When an independent hospital corporatizes, meaning it is acquired by a multihospital system, it reduces costs, primarily by cutting support staff. This is a one-time gain, though: Hospitals already owned by one system and bought by another do not show similar savings. Regardless of whether they are independent or already system-owned, hospitals increase prices after acquisition, especially if joining a system in the same market, likely due to increased market power. The potential impact on care quality requires further investigation. 

In this six-minute video, Atul Gupta explains his findings.


As of 2020, multihospital systems control 81% of U.S. hospital bed capacity, up from 58% in 2000. This growth is fueled by acquiring stand-alone hospitals. Research on retail chain acquisitions and hospital consolidations suggests that acquired hospitals may reduce costs through access to centralized support and other corporate resources. In addition, corporatization might affect prices through hospitals’ increased negotiating power over insurance companies. Whether any financial gains pass to payers is unclear and the impact on care quality is unknown. LDI Senior Fellow Atul Gupta, Associate Fellow Catherine Ishitani, and colleagues used patient-level data from insurance claims, state discharge records, and national hospital surveys to ask: How does corporatization affect operating costs, prices, and patient outcomes of acquired hospitals?

The researchers compared corporatized hospitals to similar hospitals that remained independent. Acquired hospitals raised profitability by about $14 million per year, partly by increasing prices, but mainly by cutting nonclinical staff in administrative, maintenance and supply, medical records, and pharmacy departments. Of $11.2 million in annual reduced expenditures, 60% were from cutting jobs.

Efficiency gains occurred only after initial system acquisition. System-owned hospitals moving to different systems did not have similar operating cost reductions, presumably because they already optimized efficiency and maximized staff cuts.


Average inpatient prices rose after corporatization by up to 11%, depending on the reason for hospitalization. On average, prices per hospital stay increased by $856. Prices also increased for system-owned hospitals acquired by other systems. 
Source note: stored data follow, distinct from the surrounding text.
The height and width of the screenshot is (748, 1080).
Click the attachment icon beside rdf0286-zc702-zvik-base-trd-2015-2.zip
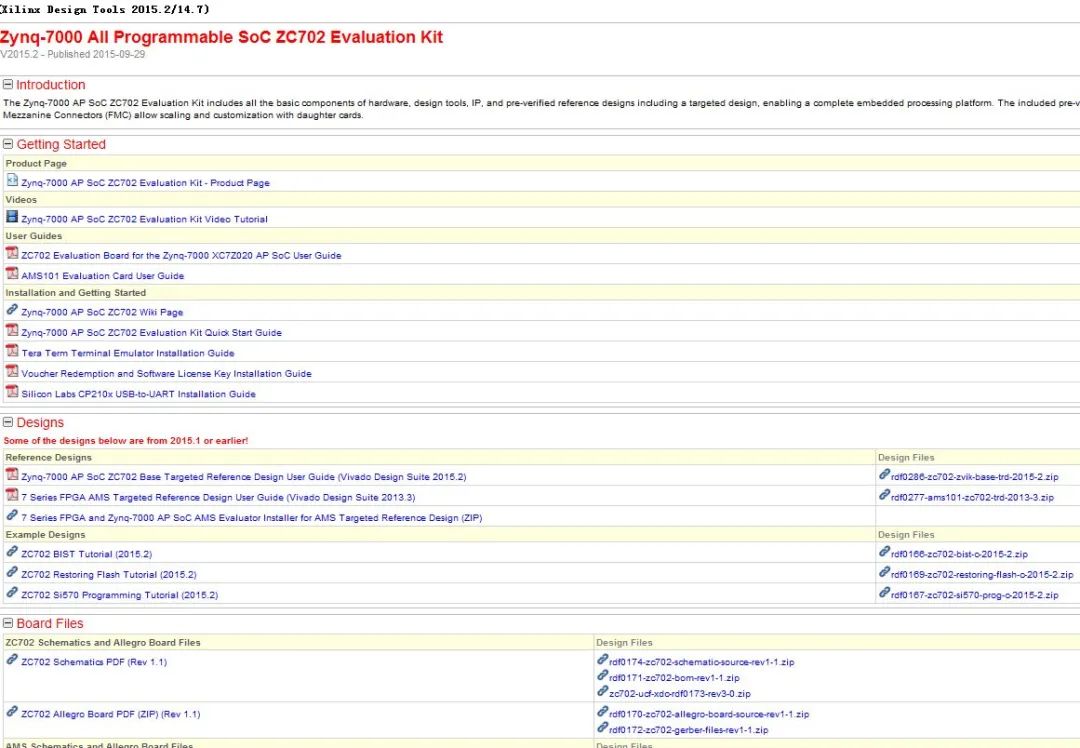884,476
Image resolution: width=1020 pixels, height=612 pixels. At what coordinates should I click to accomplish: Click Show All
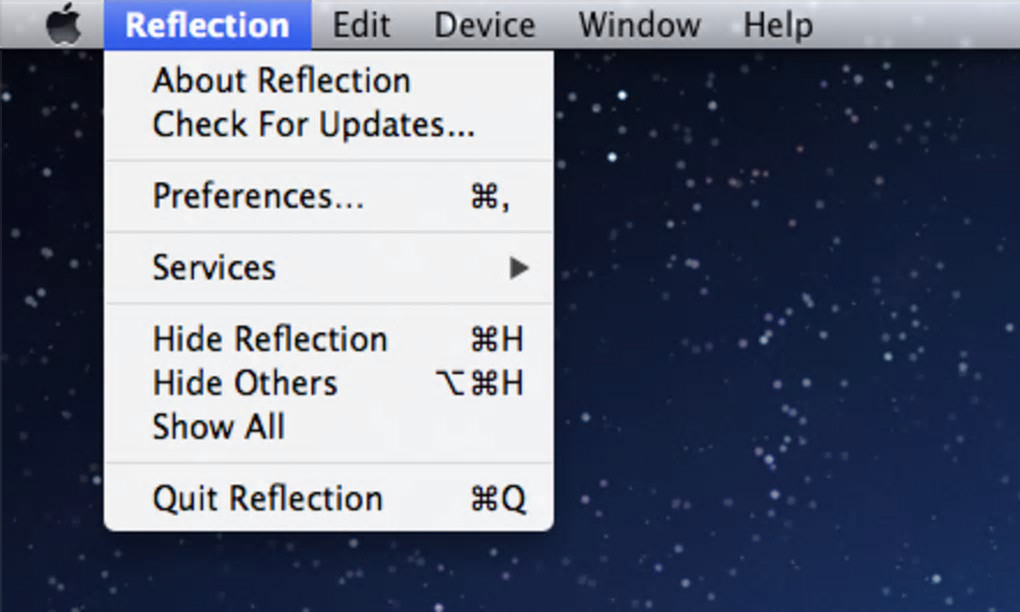218,427
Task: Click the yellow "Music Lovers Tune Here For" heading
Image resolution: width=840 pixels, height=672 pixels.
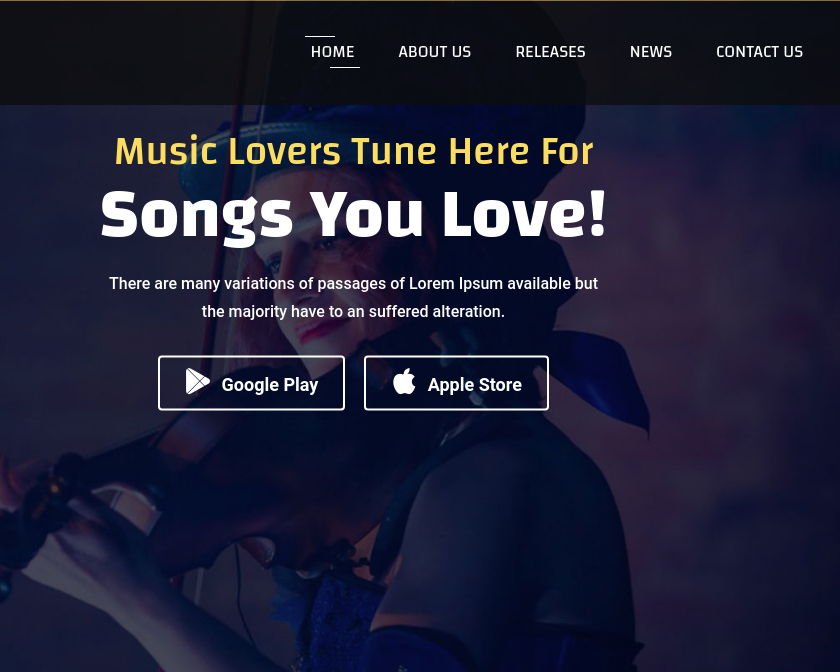Action: (x=354, y=151)
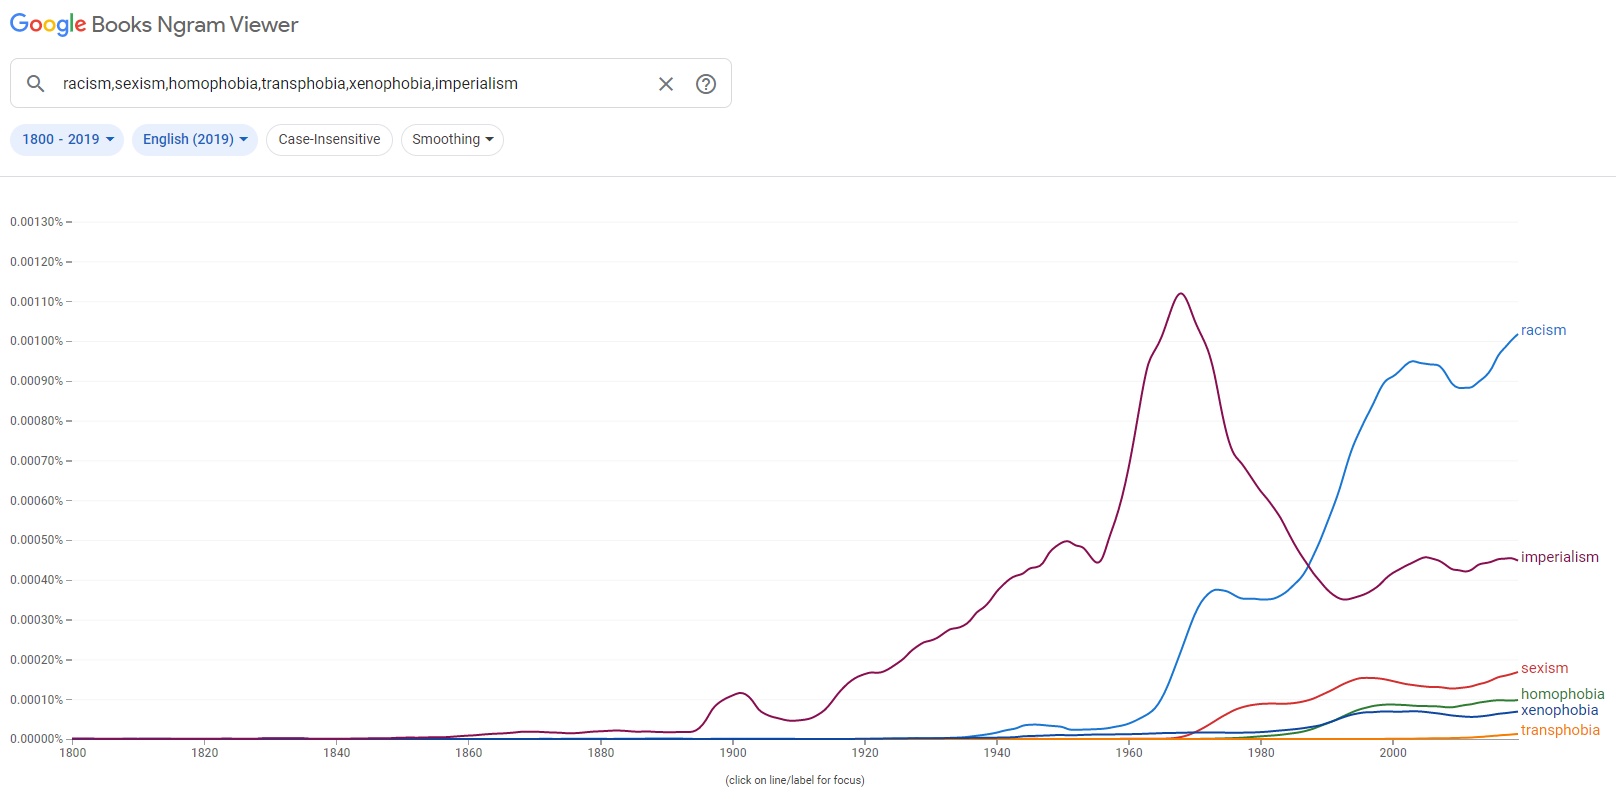The image size is (1616, 806).
Task: Select the racism line label
Action: click(x=1543, y=330)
Figure 2 plots show distributions of estimated effects of acquisition on inpatient prices (charged to commercial insurance) and Figure 3 plots show distributions of the estimated effects on total operating costs. For acquired hospitals, navy is independent, light blue is already system owned.


The researchers investigated common quality measures of hospital readmissions, mortality, and patient satisfaction. Corporatized hospitals had higher 90-day readmission for commercially insured cardiac care patients than independent-remaining hospitals. Readmission increased linearly with hospital staff reduction. Although only one measure, readmission results suggest potentially poorer short-term quality after initial acquisition. Other measures did not significantly change.

Initial corporatization offers efficiency and revenue gains to the acquired hospital through staffing reductions and price increases. This study found no increased efficiency from the acquisition of already system-owned hospitals or from system mergers, presumably because efficiency is already optimized. All acquired hospitals, regardless of previous ownership, increased inpatient prices. 

Increases in 90-day readmissions after corporatization signal the potential for reduced quality. A possible mechanism is staff reductions, which could affect support services known to reduce readmissions such as coordinating, tracking, and following up on post-discharge patients.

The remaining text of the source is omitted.